STF corrige erro histórico ao declarar inconstitucional a tese da legítima defesa da honra
Entretanto, por mais meritória que essa correção seja, torna-se inevitável questionar a razão de sua demora que, ao longo de cinco séculos, resultou na impunidade de crimes contra mulheres. Causa estranheza o Supremo ter demorado dois anos para julgar o mérito de sua própria decisão liminar de banir o uso de tal argumento na fase investigativa e no processo penal de agressões e assassinatos de mulheres. Em especial, porque não há senões na Constituição de 1988, que considera homens e mulheres iguais em direitos e obrigações e lhes confere direito à dignidade, à vida e à igualdade de gênero. Tais preceitos basilares respaldam o relatório do ministro Dias Toffoli, reiterado por seus nove colegas, sobre a inconstitucionalidade da tese.
Essa demora de dois anos certamente não é a mais grave, dado o fato de a liminar de 2021 ter, por si só, anulado o efeito da tese da legítima defesa da honra em julgamentos de feminicídios e agressões. Maior surpresa e indignação surge quando se constata a ausência de provocação externa à Corte máxima entre 1988 e 2021, seja por partidos políticos ou pela sociedade civil organizada, enquanto esse argumento continuava a ser apregoado pela defesa de agressores e assassinos em tribunais do júri – não raro, com força para absolver ou reduzir a pena de criminosos.
Houve clara negligência da sociedade brasileira desde, pelo menos, 1988. Terá se acentuado depois de 2006, quando a Lei Maria da Penha corretamente – igualmente com atraso – criminalizou a violência doméstica e intrafamiliar contra a mulher e deu as diretrizes para o Estado brasileiro atuar na prevenção e na punição de agressores.
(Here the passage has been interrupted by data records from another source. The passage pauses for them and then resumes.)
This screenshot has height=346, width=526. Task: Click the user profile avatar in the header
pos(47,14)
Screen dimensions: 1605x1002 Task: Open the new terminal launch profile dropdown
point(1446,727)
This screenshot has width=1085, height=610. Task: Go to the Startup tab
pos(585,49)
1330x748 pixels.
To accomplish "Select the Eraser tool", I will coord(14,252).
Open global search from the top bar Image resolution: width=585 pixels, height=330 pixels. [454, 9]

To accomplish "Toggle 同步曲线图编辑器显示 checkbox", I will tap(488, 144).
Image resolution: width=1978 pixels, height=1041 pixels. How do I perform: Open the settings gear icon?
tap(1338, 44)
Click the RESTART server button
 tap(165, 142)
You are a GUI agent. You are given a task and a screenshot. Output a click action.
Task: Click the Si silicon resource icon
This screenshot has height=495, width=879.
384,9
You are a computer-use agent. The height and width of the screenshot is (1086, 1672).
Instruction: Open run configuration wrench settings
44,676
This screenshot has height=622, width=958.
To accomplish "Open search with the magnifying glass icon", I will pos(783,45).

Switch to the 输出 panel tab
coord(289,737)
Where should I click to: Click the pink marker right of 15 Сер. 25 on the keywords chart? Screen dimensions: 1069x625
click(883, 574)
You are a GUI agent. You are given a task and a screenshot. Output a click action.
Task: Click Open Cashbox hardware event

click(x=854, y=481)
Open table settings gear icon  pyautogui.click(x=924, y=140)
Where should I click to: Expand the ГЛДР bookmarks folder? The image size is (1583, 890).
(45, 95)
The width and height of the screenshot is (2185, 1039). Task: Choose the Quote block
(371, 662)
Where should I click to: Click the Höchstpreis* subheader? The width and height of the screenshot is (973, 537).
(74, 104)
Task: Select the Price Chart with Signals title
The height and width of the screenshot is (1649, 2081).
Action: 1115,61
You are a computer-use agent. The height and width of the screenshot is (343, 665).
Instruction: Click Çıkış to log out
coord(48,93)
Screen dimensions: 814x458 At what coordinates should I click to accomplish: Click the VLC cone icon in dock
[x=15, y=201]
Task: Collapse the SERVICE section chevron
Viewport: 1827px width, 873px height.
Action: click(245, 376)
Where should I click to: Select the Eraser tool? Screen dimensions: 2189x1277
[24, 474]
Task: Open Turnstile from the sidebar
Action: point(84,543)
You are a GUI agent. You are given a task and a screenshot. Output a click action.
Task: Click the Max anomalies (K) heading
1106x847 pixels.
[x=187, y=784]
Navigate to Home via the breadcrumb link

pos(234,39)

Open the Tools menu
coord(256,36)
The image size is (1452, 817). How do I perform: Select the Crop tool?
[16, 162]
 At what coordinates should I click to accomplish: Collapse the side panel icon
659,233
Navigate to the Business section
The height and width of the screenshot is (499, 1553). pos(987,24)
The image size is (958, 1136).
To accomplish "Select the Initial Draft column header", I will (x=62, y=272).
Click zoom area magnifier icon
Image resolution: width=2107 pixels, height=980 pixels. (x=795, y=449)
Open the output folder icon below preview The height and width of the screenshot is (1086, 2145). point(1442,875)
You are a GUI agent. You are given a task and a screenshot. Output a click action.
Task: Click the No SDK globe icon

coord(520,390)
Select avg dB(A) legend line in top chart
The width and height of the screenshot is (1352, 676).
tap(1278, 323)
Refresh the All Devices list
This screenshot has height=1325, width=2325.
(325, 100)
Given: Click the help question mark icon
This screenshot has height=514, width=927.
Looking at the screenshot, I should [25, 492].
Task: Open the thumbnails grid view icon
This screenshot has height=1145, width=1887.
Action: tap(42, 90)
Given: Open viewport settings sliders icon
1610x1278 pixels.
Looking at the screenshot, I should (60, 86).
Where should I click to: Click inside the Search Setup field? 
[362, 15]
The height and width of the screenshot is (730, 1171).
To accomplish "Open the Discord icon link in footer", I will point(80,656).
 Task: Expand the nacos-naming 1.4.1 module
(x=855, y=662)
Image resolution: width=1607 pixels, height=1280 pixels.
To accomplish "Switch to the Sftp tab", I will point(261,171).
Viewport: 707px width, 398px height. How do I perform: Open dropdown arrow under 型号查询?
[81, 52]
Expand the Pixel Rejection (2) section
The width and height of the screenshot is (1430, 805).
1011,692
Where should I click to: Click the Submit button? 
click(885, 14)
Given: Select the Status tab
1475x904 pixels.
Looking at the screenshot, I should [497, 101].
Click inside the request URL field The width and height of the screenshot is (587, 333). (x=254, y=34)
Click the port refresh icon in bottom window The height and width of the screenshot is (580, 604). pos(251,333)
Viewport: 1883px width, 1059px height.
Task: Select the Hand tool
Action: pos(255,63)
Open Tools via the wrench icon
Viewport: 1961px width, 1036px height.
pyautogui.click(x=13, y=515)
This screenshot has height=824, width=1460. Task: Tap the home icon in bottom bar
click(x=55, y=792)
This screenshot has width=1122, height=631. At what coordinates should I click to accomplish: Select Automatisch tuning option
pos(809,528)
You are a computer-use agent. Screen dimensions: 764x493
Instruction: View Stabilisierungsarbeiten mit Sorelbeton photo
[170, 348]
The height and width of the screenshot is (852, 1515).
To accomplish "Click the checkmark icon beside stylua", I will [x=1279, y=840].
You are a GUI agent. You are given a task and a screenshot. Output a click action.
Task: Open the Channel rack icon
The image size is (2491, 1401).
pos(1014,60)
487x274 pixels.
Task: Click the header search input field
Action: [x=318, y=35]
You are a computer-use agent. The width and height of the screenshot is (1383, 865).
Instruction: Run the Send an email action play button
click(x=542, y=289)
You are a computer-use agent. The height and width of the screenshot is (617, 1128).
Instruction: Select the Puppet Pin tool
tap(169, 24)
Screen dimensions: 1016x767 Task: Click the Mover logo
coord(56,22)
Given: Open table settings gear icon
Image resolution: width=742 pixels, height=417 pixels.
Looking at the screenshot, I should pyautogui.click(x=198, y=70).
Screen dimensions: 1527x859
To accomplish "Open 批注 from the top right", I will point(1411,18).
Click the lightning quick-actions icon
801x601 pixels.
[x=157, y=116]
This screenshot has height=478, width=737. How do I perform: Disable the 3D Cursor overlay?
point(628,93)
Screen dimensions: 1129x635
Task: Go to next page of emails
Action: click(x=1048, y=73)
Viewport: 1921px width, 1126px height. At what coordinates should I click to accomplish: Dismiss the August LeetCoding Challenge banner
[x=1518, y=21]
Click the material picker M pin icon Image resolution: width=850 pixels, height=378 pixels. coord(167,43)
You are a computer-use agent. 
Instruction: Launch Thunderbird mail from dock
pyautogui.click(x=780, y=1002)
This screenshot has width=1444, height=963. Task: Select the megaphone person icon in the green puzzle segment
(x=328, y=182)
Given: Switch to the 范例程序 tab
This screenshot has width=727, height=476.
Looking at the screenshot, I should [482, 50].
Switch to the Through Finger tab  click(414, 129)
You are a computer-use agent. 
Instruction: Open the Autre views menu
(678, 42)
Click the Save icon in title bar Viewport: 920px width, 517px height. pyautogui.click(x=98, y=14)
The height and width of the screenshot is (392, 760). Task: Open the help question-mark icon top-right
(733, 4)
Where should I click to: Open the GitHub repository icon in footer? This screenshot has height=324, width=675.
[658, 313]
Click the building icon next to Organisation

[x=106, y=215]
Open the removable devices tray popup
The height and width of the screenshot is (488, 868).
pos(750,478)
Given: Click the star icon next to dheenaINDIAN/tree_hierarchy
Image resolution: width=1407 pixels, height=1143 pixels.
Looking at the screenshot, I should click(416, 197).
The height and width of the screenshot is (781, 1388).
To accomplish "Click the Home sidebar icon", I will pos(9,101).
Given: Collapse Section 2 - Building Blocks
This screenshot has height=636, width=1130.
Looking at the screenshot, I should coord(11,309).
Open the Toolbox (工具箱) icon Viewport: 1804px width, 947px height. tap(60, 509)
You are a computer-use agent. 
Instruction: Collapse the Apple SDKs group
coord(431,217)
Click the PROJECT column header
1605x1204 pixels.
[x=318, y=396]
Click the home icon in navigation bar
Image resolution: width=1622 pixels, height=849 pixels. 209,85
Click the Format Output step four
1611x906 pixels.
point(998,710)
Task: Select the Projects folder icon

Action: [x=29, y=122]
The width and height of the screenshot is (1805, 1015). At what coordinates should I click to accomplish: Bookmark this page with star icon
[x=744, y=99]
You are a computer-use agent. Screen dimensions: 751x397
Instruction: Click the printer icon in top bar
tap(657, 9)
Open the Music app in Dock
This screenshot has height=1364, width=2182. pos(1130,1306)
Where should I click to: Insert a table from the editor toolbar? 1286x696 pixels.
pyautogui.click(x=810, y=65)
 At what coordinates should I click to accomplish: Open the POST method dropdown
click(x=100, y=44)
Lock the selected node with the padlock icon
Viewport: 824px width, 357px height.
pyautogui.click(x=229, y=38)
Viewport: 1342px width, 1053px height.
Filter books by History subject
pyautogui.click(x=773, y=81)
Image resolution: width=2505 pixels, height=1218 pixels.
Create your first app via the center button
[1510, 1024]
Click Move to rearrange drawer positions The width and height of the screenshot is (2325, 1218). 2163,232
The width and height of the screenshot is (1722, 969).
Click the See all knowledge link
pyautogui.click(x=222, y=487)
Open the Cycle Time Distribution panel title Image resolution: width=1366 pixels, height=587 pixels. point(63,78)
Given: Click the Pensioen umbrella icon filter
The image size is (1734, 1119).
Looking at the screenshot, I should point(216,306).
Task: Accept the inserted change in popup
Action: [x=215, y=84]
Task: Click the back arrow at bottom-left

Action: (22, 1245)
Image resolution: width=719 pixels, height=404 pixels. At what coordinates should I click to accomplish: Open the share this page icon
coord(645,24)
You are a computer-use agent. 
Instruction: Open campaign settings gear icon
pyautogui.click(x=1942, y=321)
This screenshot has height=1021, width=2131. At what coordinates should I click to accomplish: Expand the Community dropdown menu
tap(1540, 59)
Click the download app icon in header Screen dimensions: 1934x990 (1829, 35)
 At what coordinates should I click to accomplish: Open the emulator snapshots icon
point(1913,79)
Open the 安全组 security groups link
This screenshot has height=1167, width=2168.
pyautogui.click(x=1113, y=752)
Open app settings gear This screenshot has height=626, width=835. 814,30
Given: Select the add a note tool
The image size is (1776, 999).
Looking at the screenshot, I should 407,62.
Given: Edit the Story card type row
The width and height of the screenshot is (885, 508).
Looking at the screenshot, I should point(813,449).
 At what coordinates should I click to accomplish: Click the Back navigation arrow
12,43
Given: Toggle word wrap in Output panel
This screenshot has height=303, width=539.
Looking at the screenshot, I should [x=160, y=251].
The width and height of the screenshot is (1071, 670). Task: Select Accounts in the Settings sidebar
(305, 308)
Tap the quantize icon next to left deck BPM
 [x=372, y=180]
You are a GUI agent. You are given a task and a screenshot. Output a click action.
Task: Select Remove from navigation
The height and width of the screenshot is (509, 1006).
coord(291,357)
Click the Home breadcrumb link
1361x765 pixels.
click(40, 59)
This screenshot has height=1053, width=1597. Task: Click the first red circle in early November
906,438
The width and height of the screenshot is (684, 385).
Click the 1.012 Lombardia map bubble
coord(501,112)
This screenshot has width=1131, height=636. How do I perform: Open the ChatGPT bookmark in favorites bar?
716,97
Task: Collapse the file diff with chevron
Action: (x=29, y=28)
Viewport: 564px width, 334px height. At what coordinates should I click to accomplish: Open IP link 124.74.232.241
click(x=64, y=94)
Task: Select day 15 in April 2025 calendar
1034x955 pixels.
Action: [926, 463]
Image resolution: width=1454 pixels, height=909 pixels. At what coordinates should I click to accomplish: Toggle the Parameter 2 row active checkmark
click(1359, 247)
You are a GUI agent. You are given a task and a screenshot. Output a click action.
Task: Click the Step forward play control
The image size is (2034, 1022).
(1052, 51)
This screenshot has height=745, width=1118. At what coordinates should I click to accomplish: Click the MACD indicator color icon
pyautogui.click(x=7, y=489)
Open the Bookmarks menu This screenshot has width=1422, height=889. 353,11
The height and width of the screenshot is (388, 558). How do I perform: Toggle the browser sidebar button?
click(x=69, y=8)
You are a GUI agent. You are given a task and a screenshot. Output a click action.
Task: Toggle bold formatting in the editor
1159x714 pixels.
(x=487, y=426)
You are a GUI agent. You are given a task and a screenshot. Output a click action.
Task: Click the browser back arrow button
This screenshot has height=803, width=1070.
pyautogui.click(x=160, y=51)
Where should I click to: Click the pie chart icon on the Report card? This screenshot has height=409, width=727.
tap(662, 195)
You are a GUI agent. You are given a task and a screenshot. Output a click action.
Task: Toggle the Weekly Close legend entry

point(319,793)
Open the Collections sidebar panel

Por fim, há de se considerar o fato de que o Código Penal não ampara a tese abjeta, nem mesmo subjetivamente, desde 1940. A iniciativa do PDT de provocar o STF a colocar um entendimento final sobre essa questão, portanto, merece ser louvada.
Como presidente e ministra do STF, a jurista Rosa Weber deu inestimável contribuição ao Brasil ao pautar e conduzir o julgamento do mérito de uma tese autoritária e motivadora da misoginia, do machismo e da discriminação. A decisão do último dia 1.º de agosto corrige o mal histórico provocado pela tradição da honorabilidade e pela abominável concepção de que o corpo e a vida da mulher, como se fosse um ser subalterno, pertencem ao homem. Se tais preceitos continuam a se reproduzir nesta sociedade ainda refém de seus ranços patriarcais, de agora em diante não terão mais eco na Justiça.